Ils s’étaient connus un été au club d’alpinisme de Chamonix, Anne, Marie, Jérôme et Fabien, tous les quatre férus d’escalades et d’émotions fortes et ils se revoyaient de temps en temps en randonnées . Avant de s’engager dans la vie active, ils décidèrent de s’inscrire au stage de haute montagne du club pour assouvir leur passion et mieux se connaître. Ils en rêvaient depuis longtemps mais pris par les études ils avaient repoussé ce projet, et le moment était enfin venu de le réaliser. C’est à plus de 3000 mètres dans la griserie de l’altitude et parfois dans les passages difficiles que se créa la bande des quatre et une amitié qu’ils voulaient éternelle.
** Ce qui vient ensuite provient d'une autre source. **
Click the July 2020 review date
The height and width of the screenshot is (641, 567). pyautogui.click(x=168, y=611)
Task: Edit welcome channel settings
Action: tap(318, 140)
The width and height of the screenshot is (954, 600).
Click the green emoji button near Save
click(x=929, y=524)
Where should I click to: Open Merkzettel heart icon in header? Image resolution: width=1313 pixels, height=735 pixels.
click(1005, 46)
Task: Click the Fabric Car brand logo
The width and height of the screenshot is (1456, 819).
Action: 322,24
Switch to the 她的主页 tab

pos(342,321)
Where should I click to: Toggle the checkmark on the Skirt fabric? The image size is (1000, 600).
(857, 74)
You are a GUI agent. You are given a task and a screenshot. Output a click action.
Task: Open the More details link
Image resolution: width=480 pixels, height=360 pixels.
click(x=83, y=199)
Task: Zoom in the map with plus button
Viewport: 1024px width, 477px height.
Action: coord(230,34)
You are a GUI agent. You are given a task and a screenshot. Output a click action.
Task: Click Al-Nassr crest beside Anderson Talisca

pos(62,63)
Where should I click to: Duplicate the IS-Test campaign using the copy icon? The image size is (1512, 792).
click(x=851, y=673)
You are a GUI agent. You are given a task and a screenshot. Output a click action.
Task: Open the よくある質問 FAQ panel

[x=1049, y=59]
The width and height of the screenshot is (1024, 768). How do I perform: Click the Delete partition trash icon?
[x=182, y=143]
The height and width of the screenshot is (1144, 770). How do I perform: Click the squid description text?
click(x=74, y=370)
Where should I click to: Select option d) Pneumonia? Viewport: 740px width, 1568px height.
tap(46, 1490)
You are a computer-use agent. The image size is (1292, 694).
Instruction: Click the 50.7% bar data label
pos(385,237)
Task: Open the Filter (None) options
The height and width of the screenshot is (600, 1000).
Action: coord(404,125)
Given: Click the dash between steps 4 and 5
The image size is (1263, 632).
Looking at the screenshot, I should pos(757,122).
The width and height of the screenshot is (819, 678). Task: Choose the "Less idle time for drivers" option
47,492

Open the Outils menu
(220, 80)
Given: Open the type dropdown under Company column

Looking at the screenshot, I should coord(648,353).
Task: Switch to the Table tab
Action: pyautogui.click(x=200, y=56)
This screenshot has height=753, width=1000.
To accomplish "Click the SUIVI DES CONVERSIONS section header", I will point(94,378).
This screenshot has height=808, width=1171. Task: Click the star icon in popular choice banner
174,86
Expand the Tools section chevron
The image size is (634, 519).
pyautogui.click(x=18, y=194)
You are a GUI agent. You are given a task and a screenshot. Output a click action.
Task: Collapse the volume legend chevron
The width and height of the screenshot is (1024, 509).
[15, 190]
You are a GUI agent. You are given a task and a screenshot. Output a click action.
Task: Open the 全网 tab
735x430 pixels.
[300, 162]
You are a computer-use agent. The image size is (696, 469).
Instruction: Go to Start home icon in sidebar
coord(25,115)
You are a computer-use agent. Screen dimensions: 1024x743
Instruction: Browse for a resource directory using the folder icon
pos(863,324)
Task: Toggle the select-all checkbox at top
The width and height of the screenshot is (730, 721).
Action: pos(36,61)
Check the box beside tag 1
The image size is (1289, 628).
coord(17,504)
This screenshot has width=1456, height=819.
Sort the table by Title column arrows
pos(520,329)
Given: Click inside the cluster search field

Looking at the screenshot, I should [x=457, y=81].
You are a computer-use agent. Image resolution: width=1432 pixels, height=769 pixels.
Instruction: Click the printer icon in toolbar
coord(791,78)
De retour à Paris Anne prof de gym et Jérôme graphiste s’installèrent ensemble dans un petit appartement du 15 ème arrondissement et donnèrent vite naissance à des jumeaux appelés Côme et Adrien. Marie peintre sur soie et Fabien architecte trouvèrent refuge dans un ancien atelier d’artiste à Montmartre qu’ils aménagèrent et partagèrent, d’abord en qualité d’amants et ensuite d’amis, la liberté de vie primant avant toute autre chose . Ils s’étaient surnommés tout naturellement « les « graphes » et « les archis». Les contraintes familiales des graphes et l’éloignement géographique des archis limitaient leurs rencontres mais internet maintenait le contact. Quand les graphes réussissaient à caser leurs chérubins chez de bienveillants grands-parents, ils faisaient tous les quatre une échappée vers la montagne: occasion pour eux de renouer une amitié qui avait tendance à s’endormir.
Les années passèrent, les jumeaux grandissaient, les sentiments s’émoussaient, les oppositions s’affirmaient et le divorce des graphes s’imposa. Côme et Adrien avaient 5 ans et leurs parents approchaient la trentaine. Jérôme prit un appart proche de celui d’Anne pour faciliter le transfert des enfants et ne pas les obliger à changer d’école ni de nounou. Le juge accepta, dans ces conditions, une garde alternée malgré le jeune âge des jumeaux. Tout se passa au mieux et Anne et Jérôme redevinrent bons copains.
C’est ainsi que la bande des quatre retrouva la liberté de ses vingt ans. Quatre célibataires actifs avec pour deux d’entr’eux la charge d’enfants une semaine sur deux . Les deux autres, ensemble ou ailleurs, n’avaient pas cru bon encore de procréer. Les relations entre les quatre amis prirent alors une tournure inattendue. Anne rencontra de plus en plus souvent Fabien qui travaillait dans le même quartier. Jérôme revit Marie dont il était amoureux jadis et pour laquelle il éprouvait toujours une attirance secrète, ne s’étant jamais vraiment remis de s’être fait doubler par Fabien.
Ainsi se mit en place le jeu de l’alternance par un chassé-croisé amoureux. Les graphes et les archis demeuraient mais les compagnes avaient permuté. Un vrai marivaudage ! Une semaine sur deux Anne accueillait Fabien pendant que Jérôme gardait les enfants, et inversement Jérôme recevait Marie la semaine suivante quand les jumeaux étaient chez leur mère. Jérôme et Marie d’un côté, Fabien et Anne de l’autre. Si les couples s’étaient formés ainsi dès le départ, le chassé-croisé aurait-il eu lieu dans l’autre sens ? Personne ne peut le dire !
Cet arrangement très discret perdura jusqu’au jour où Marie, émue, confia à Anne qu’elle était enceinte et lui parla de sa relation amoureuse avec Jérôme. Situation Incroyable et surréaliste quand Anne, en retour, avoua à Marie sa grossesse et son bonheur de vivre avec Fabien. Ainsi naquirent Mia et Zoé à quelques jours d’intervalle.
Chez les graphes et les archis ce fut une explosion de joie. Au milieu des bulles de champagne et des embrassades, la décision fut vite prise : un vaste chalet à la montagne pour accueillir la bande des huit dont quatre frères et sœurs en rêvant à de futures ascensions vers les plus hauts sommets.